• Your assignment
From the sensory adaptation text, extract the passage that begins at the words "Smell Sensory Adaptation: People" and stops after "in the vicinity.", copying it word for word.

• Exercise text
***

If a person lives in a home next to a busy road, over time, he gets used to the constant sound of traffic. In fact, if such a person moves to a quieter locale, the new silence might be distracting, and he might miss the familiar traffic noises.
Smell Sensory Adaptation: People who are regular smokers do not seem to notice the odor of cigarette smoke, because constant exposure to this stimulus makes them get used to it. This odor can be quite distracting to any non-smoker in the vicinity.
If a person wears a strong perfume, eventually, he will forget about the smell and will not notice it at all. However, any other person who comes close by will find the scent overpowering.
Touch Sensory Adaptation: If a person wears a watch or some jewelry, initially, he will feel the accessory against the skin. However, within a few minutes, the person will not notice this sensation, as the skin begins sensory adaptation. If the person purposefully changes the position of the watch, the sense of touch will become active again for a short while, before the repeat of sensory adaptation.
If a person is sitting on a chair with his arms on the armrests, the sense of touch on the arms activates instantly. However, over a period of time, the sensation gradually reduces, until it isn’t noticeable at all.
The phenomenon of neural adaptation is also seen in sessions of resistance training, where after a first few intense workouts, the muscles get used to the strain it has been subjected to, which leads to increase in strength, without any increase in the size.
Sight Sensory Adaptation: In our day-to-day lives, it is extremely rare for a person to look at a single unchanging place or object constantly, which means that, the chances of visual sensory adaptation occurring is very low. However, under a controlled environment, the sense of visual perception fades, and a person exposed to a constant visual stimulus shows reduction of response in the brain cells as compared to the initial stages, which leads to effects such as afterimages or motion aftereffects.

***

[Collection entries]
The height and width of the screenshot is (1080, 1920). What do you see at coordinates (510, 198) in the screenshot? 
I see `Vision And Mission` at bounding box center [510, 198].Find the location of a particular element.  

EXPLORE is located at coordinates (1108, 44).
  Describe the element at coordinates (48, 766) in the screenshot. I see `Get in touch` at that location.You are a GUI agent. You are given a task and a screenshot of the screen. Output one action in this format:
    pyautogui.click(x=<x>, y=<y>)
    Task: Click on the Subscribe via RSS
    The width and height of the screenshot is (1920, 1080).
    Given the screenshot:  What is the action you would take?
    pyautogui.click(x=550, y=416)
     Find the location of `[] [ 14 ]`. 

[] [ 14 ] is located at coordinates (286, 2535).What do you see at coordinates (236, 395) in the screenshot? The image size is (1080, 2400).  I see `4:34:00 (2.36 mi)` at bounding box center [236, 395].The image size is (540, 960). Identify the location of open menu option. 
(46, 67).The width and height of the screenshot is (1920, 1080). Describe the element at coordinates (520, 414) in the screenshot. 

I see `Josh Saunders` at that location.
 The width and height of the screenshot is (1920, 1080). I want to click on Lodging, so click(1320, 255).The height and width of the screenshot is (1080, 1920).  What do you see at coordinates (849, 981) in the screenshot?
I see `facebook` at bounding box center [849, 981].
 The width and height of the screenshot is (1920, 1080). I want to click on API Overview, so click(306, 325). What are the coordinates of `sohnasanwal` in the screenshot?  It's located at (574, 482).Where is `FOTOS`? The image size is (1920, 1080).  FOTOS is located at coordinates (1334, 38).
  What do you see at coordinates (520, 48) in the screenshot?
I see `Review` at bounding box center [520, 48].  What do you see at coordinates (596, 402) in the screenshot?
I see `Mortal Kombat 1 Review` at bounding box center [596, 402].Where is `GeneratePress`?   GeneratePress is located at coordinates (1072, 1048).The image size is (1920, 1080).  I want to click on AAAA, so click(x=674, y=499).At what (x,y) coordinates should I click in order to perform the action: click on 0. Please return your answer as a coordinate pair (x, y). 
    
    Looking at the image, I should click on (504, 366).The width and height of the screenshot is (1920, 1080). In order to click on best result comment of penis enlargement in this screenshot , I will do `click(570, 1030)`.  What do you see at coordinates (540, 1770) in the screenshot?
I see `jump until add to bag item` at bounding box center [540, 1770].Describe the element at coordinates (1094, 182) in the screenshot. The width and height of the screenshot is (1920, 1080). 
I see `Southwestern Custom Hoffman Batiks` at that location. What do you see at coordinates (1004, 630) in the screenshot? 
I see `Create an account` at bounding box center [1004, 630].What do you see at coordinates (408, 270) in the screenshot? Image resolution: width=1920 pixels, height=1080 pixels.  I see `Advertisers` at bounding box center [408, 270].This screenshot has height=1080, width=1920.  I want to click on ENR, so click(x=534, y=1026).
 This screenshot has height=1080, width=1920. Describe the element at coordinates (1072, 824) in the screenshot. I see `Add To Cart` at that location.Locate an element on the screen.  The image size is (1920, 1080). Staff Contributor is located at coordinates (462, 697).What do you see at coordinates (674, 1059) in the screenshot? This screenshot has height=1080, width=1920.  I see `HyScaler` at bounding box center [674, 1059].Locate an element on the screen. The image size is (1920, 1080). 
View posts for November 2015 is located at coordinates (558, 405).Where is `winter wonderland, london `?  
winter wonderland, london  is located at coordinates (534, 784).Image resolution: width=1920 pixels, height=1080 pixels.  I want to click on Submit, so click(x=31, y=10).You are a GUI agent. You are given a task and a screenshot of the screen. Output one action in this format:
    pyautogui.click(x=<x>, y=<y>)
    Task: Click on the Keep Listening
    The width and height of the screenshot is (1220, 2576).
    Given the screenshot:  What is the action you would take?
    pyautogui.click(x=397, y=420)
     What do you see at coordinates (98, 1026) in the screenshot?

***

• Task solution
Smell Sensory Adaptation: People who are regular smokers do not seem to notice the odor of cigarette smoke, because constant exposure to this stimulus makes them get used to it. This odor can be quite distracting to any non-smoker in the vicinity.